Shyamal Banerjee/Mint
Monika Halan LiveMint 11 Feb 14
see its journey across time
Last week, Mint completed a full year of the weekly personal finance showSmart Money on Bloomberg TV India, which I co-anchor with Vivek Law. Viewers of the show and readers of this column will be familiar by now with the concept of a money box—or the box that contains your financial life and tells the story of your financial health. We’ve worked to establish that each product in the box has a role and must justify its place in the money box. We’ve tried to create boxes that reduce risks and increase long-term wealth creation. It is time now to take a step back and look at the money box in the context of the life cycle of a person’s money life. Veteran readers of this column may remember me writing about the Dhan Chakra concept five years ago, but I think it’s worth revisiting it now and linking the circle of wealth to the life cycle of a money box.
While there are various windows through which we can examine our lives (relationships, achievements, milestones, accomplishments, and so on), the window I’ll choose here is that of money. What does our life look like when viewed through the prism of money? Till we get the first job, we’re dependant on our parents’ money box. Once in a job or as we begin our own enterprise, the work we do begins to produce an income. From the time we are in our mid-20s to the time we retire, say between 60 and 75 depending on what work we do, it is the income that our work earns that sustains us. After that, we hope to live off our retirement corpus or pension.

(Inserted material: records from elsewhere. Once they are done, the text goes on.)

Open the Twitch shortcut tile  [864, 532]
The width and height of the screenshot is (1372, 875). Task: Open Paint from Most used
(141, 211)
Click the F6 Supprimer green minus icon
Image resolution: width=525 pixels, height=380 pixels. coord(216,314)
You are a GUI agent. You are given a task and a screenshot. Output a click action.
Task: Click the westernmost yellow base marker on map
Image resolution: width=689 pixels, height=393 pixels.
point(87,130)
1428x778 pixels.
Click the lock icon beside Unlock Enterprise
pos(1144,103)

So we need to think about our money box across time. When we are children, our money box is tiny and is filled with pocket money or gifts. Once we begin earning, the size and complexity of the box begins to increase. The size is still small and the inflows are largely salary or some business income. Flowing out of the box are all the expenses that an average family incurs—living costs, rent, loan instalments are the usual outflows. Most people have a surplus left over or deliberately target a surplus of income over costs. This is the money that is to be put to use for two purposes. One, to de-risk the money box from an untimely death jeopardizing the rest of the family that is dependent on the money box, and from unforeseen medical events that need large outflows of money. Buying the right kind of insurance cover protects the money box from losing its savings to these unforeseen event-linked costs. Two, to build a corpus for future use. These are usually a downpayment for a house, children’s education and marriage, and the most important one, which gets left for the last—retirement—or that time when fresh flows of income from salary will dry up leaving the money box unfunded.

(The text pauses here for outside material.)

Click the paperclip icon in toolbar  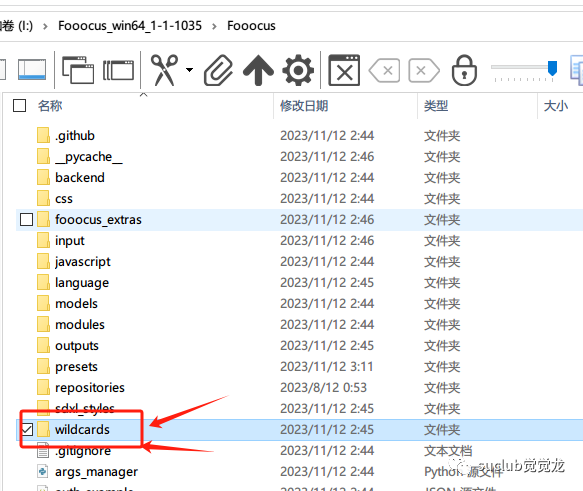(x=218, y=70)
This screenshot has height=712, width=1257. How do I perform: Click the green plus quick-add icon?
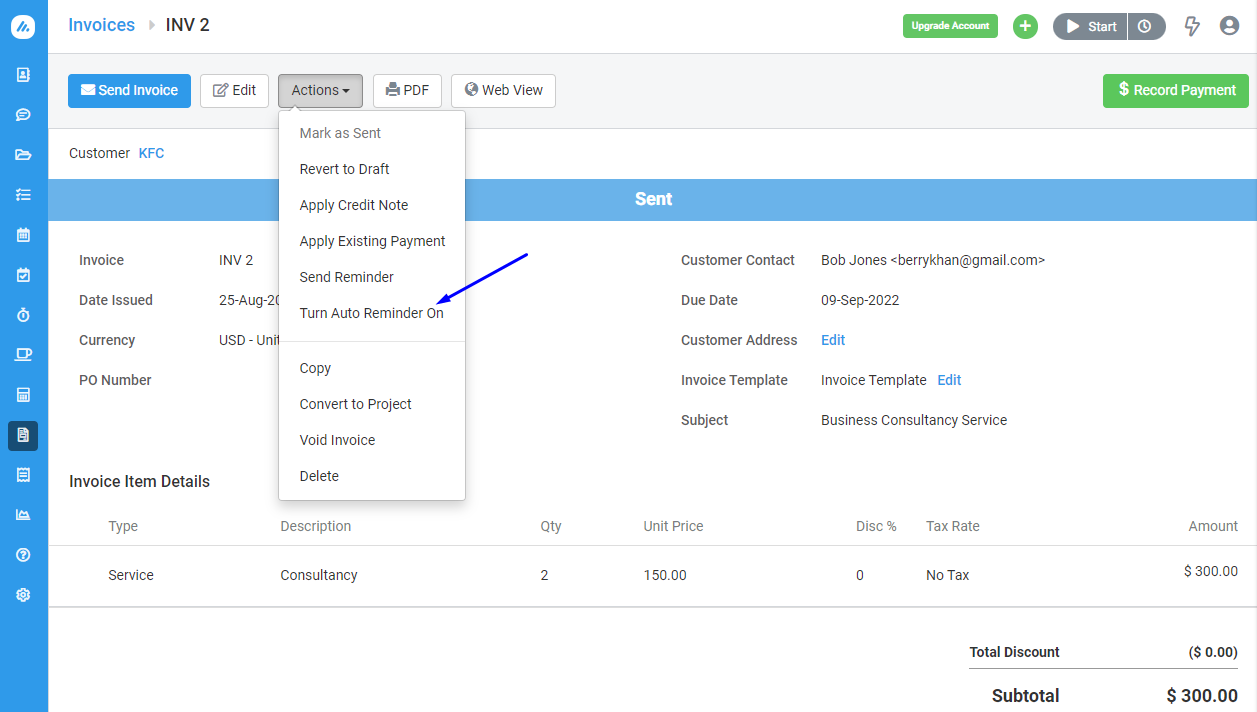[x=1025, y=26]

As the box grows over time, apart than salary, other kinds of income begin to fall into in—dividend, rent, interest and profits all make for larger and larger boxes. Robust boxes will have provisions for emergencies and risk management and will be able to deliver money for pre-decided broad purposes along the journey. Once the financial obligations to the children are over and we move towards our retirement—or the time when our labour can no longer get us a return—the money box should have enough capital to replace the income that our labour earned with rent, interest, dividend and profit. The money box will now fill with the return on various assets created rather than with a return on labour.
Once you have this big picture of the life cycle of your money box in place, it is much easier to target a surplus over current consumption and lifestyle spending, because each decision to spend today will impact the potential income flow later. Dhan Chakra, or the circle of wealth, is the life cycle of a money box. The tiny piggy bank we started with as grubby five-year-olds can end in two ways. Since the shroud has no pockets, we can leave it for the kids and grandkids. Or if we don’t have our retirement money box in place, become dependent on the money box of our children. Our lifestyle choices today will decide which of the two boxes we’ll end up with. So think about the money box as a dynamic entity and see its journey across time rather than a one-time decision that you take today.
Monika Halan works in the area of financial literacy and financial intermediation policy and is a certified financial planner. She is editor, Mint Money, Yale World Fellow 2011 and on the board of FPSB India.